With an ambition to provide impetus in tandem with zeal to smooth the ruffled pitfalls through legal scholarship and research, the Centre for International Law (CIL), a research institute of National University of Singapore (NUS), makes an initiative to arrange a three-day event from 20-22 June 2018. This event has already marked a dragging line from that of any other legal academic engagements and workshops. This event of CIL is the very first of its own kind where a platform has been facilitated to engage junior and learned senior legal scholars of Africa, Asia, Europe and Latin America into the whirlpool of vital topics which includes not only teaching methods, course materials, legal research skill, development and publication issues; but also encompasses the thought provoking issues such as serious intellectual exploitation of junior faculty by the senior faculty members.
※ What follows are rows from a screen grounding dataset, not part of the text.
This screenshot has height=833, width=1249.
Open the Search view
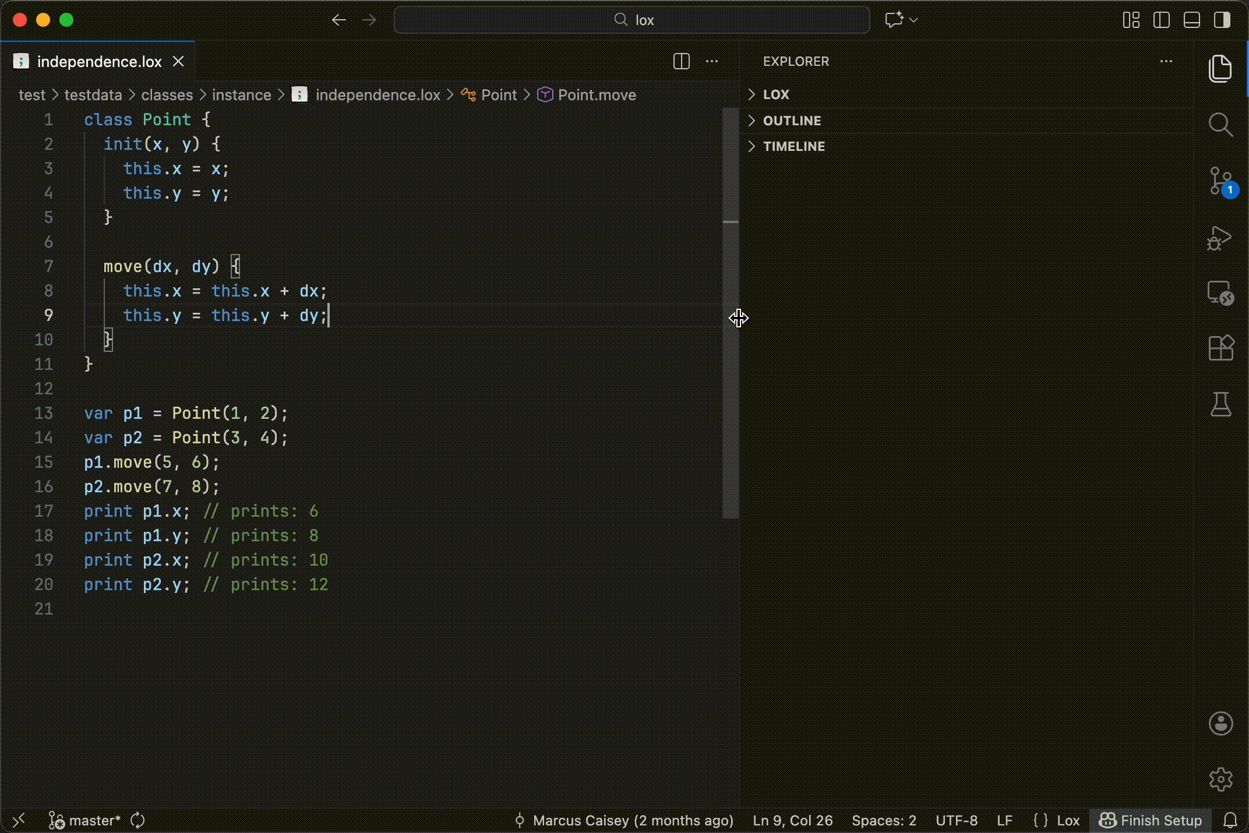point(1221,124)
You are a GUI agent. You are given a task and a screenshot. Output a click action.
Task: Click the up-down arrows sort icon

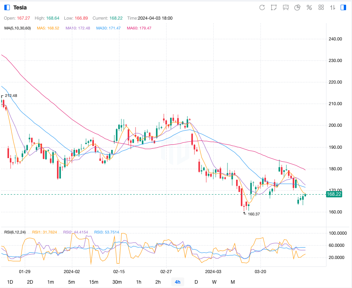pos(333,7)
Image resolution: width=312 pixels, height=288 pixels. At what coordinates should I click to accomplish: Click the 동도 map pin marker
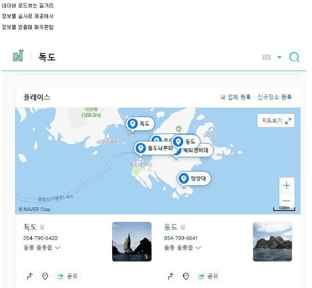[x=185, y=141]
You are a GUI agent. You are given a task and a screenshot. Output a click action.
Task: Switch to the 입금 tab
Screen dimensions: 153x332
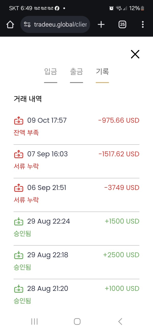tap(50, 72)

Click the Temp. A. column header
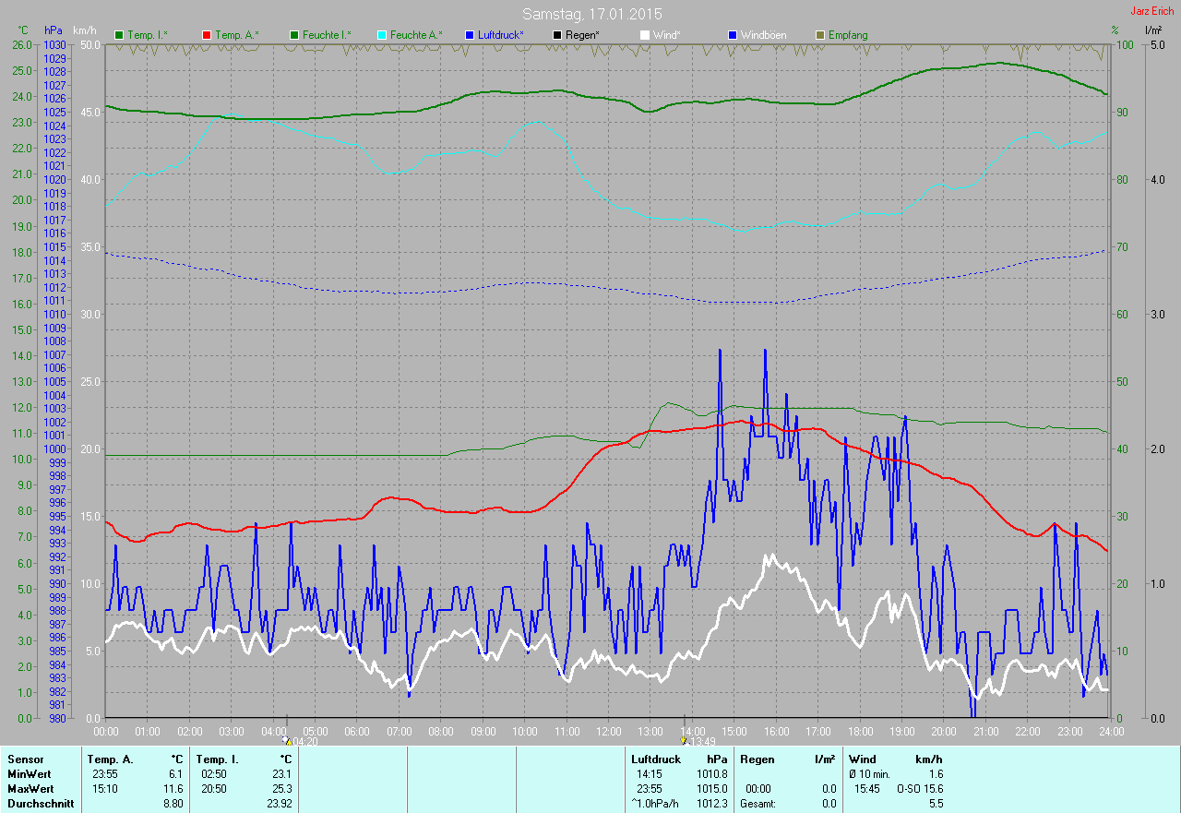[x=110, y=759]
The event has brought approximately 130 law academics, dean of law schools, law journal editors and beginner scholars to make panel discussions; presentations regarding ongoing research projects and open discussions as to recent brewing developments in the realm of international law. The event of the CIL has churned out an opportunity for junior faculties and emerging scholars to present their works in front of the senior experienced scholars.
Professor Antony T Anghie, renowned scholar of International Law and Secretary General of the Asian Society of International Law (AsianSIL) remarks that the CIL's event prefers to mainly those who are beginner scholars and junior faculty members. The reason is that they are future and definitely the event would pave thoroughfare for them to know the fundamental of presenting an argument or to defense a research paper.
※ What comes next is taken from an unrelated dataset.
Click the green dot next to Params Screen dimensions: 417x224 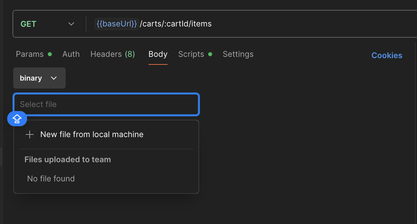pyautogui.click(x=50, y=54)
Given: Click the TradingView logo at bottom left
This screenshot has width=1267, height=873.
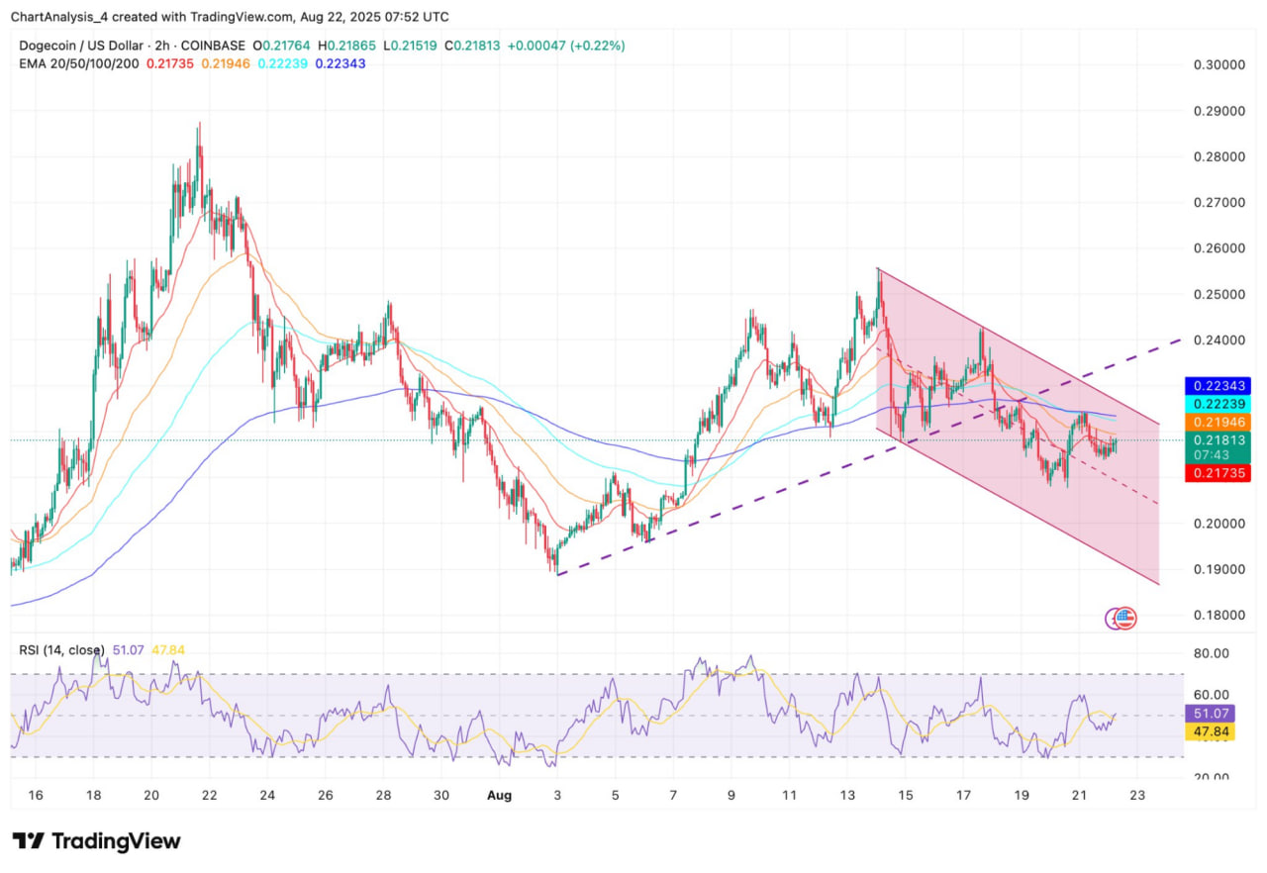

The whole event can be bucketed into two programmes: Junior faculty workshop (June 20) and 'Teaching and Researching International Law in Asia' (TRILA) Conference (June 21-22).
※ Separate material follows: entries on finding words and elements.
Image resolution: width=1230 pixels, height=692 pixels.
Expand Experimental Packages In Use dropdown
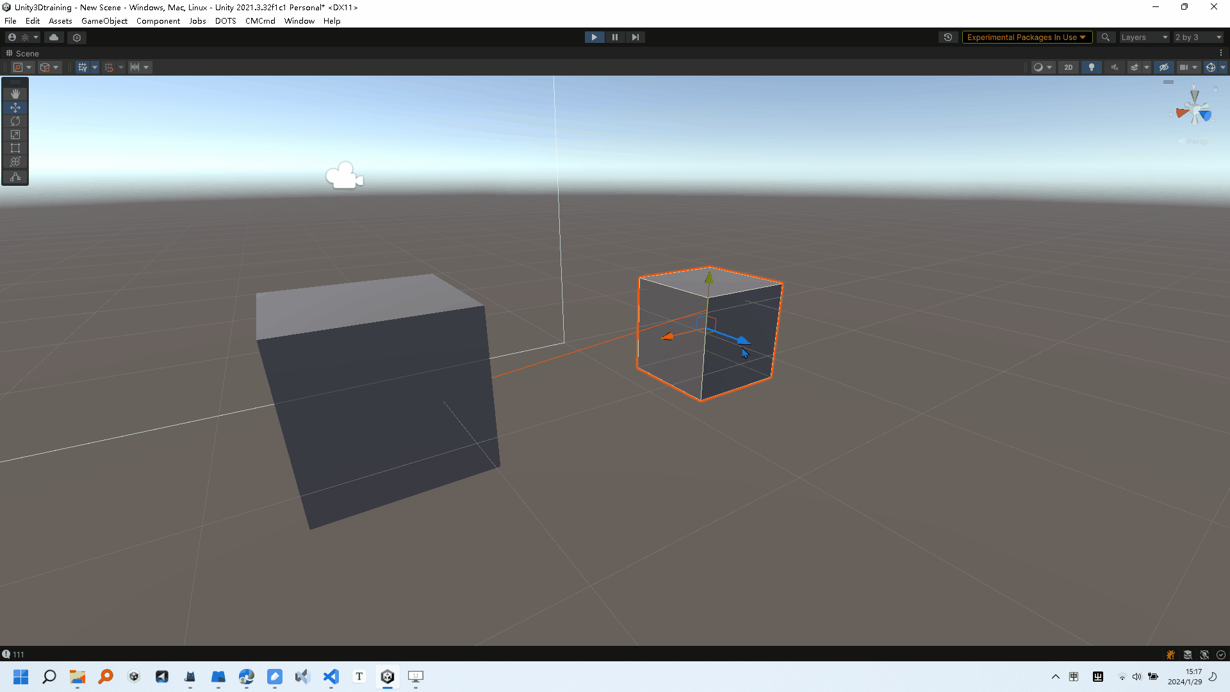point(1026,37)
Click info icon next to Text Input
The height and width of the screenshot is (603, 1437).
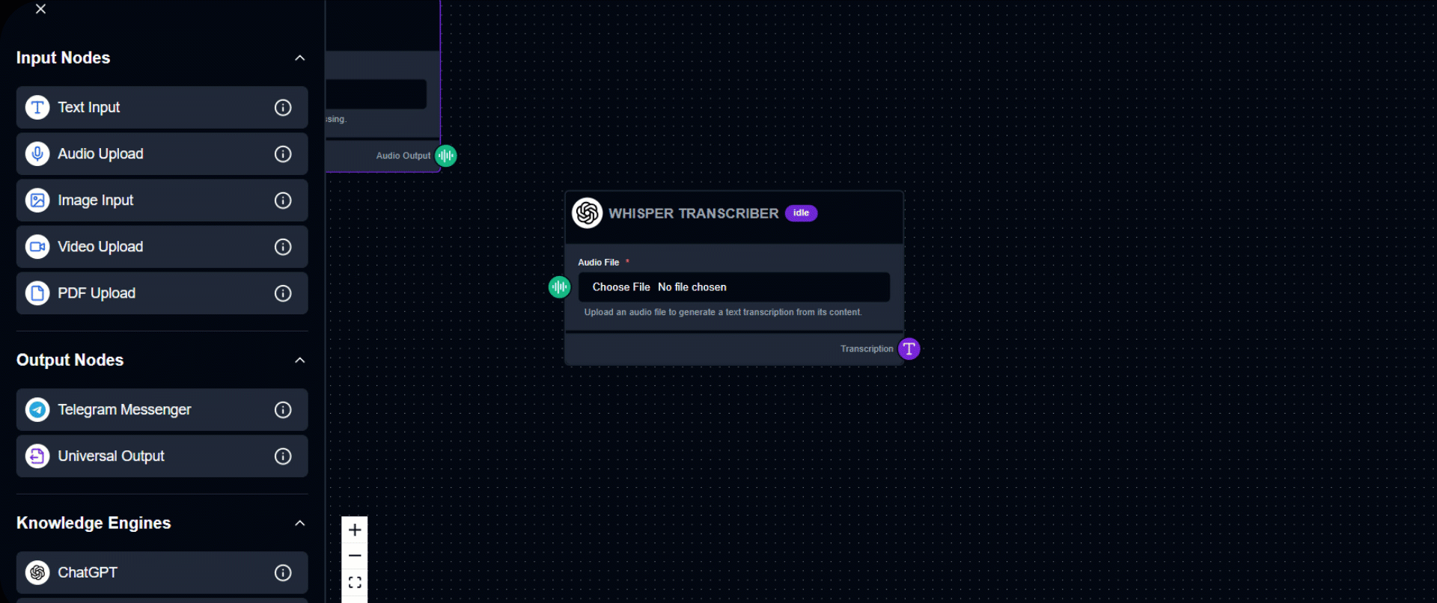pyautogui.click(x=283, y=108)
In workshop, most of the senior professors and researchers, who contributed their valuable commentaries, are masthead of law journals' editorial team. Their direct discussion towards the paper presenters as well as exchange of views with other participants would surely instigate a fervour for engaging to research activities.
The TRILA conference directed at exploring the challenges that junior faculty members confront at the outset of their career in establishing themselves as teachers and in developing a scholarly agenda. Professor BS Chimni, a legal scholar of South Asia, opines in the conference that in law schools of South Asia, critical perspectives are not taking seriously in the pedagogic system. Though many critical theories had been articulated by Asian scholars and academics, we the researchers of international law tend to rely mostly on the western books such as Malcolm Shaw's International Law. Professor Chimni urges the junior scholar to take the critical perspective to the classroom. Dr. M Shahabuddin, a Reader in International Law at Birmingham Law School, also points out the appalling absence of vibrant legal community. Professor Anghie urges beginner scholars and junior faculties to delve into reading outside the orb of their expertise and to read articles critically for their structure and presentations.
THE WRITER IS A PhD CANDIDATE, TEXAS TECH UNIVERSITY, USA.